For leading me through these peregrinations, I can't thank the folks at the Whistler Museum enough for not only curating such a fantastic archive, but for knowing where most of the files, photos or printed matter I needed to look at actually resided. The museum is a top-notch resource and more of an important treasury of our experience than most of you can imagine, and this town should support the hell out of it.

In thanking all of those who generously shared their stories, I also owe big thanks to my buddy Mike Douglas and his award-winning Switchback Entertainment, who were simultaneously crafting an excellent movie on the same thing for WB. Film is a very different medium than print, so the products of our separate endeavours were bound to reflect that. For one thing, the time-limitation of short film means the story must move relentlessly forward (no digressions, tangents or sidebars allowed) with limited ways to accomplish this (voice-over narration, interviews, text panels). Print, meanwhile, allows you to wander all over hell's half-acre, stuff more words and parenthetical mentions into a space, and augment it with photography.

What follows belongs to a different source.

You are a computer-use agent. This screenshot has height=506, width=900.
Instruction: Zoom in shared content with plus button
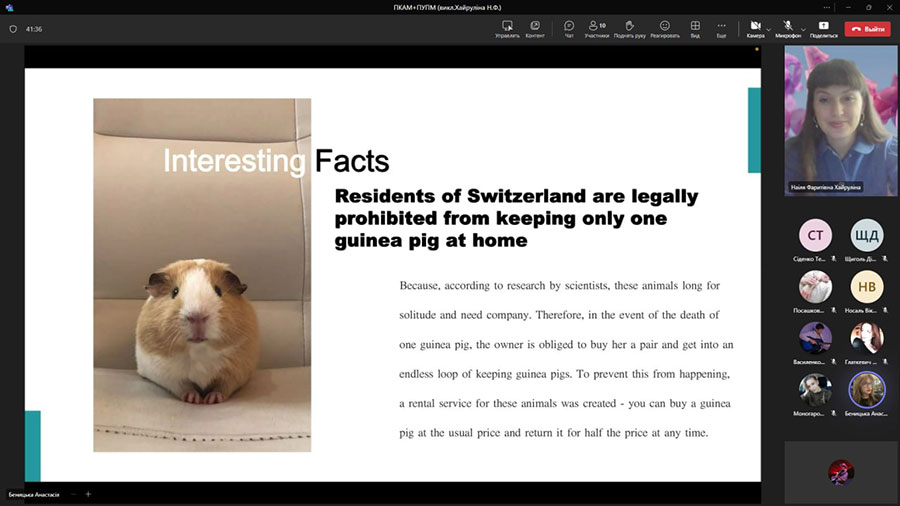tap(88, 494)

"A lot of hard decisions were made about what could stay or go," says Douglas. "I looked for things that moved the story along in painting the big picture of what the old days of Whistler were like. Beyond that I focused on the significance of an event — from within and outside of the community. So, for instance, Whistlerites might see something like Dave Murray's Masters camps as important to WB's image on the international stage, but outsiders would point to something like Stump, Plake, Schmidt and Hattrup showing up here to film."

Tough calls, and yes, even book size imposes limits that require you to winnow what you'd like to include. Regardless, with both projects drawing from the same history, it helped immensely that Douglas had done most of the groundwork, offering me unlimited access to on-camera interviews that had yielded 20 to 25 hours of footage which he'd already boiled down to the best bits in segments of 10 to 60 minutes. As I reviewed the material and we talked about it, it became apparent he'd experienced a similar reaction to my own in journeying through the past — a whole new respect for the place he called home, something the film (and, hopefully, book) had also engendered in viewers.

"One of the most common comments was that the film gives you a sense of pride to be part of this community," he recalls. "People who remember the milestones it depicted all have fond memories, and in an age when we're so focused on the future it's great to be able to look back and go 'Wow — we've actually come pretty far.'"

Some of the film's challenges, of course, were unique to filmmaking — like tracking down archival footage and photos that weren't always easy to find. Here, the museum often came to the rescue, if not with the goods then leads to follow. Whatever the path, it was the constant discoveries made along it that most excited Douglas.

"My first big revelation was that the modern style of avalanche bombing from helicopters started right here with Hugh Smythe. First ski-school director Ornulf Johnson was a guy I didn't know about before who was super cool to meet and hear stories from. I also liked humorous stuff — classic old stories that made you laugh and boosted your energy in the editing studio. Like Smythe stealing the T-bar from Fortress Mountain and Jim McConkey's stories about mountain operations, like when Franz Wilhelmsen thought it would be OK to let people hike to mid-station for free, thinking no one would do it — but hundreds did."

In the end, pulling both projects together was much like the history of Whistler itself: a lot of dedicated people and cool things coming together to make it all happen.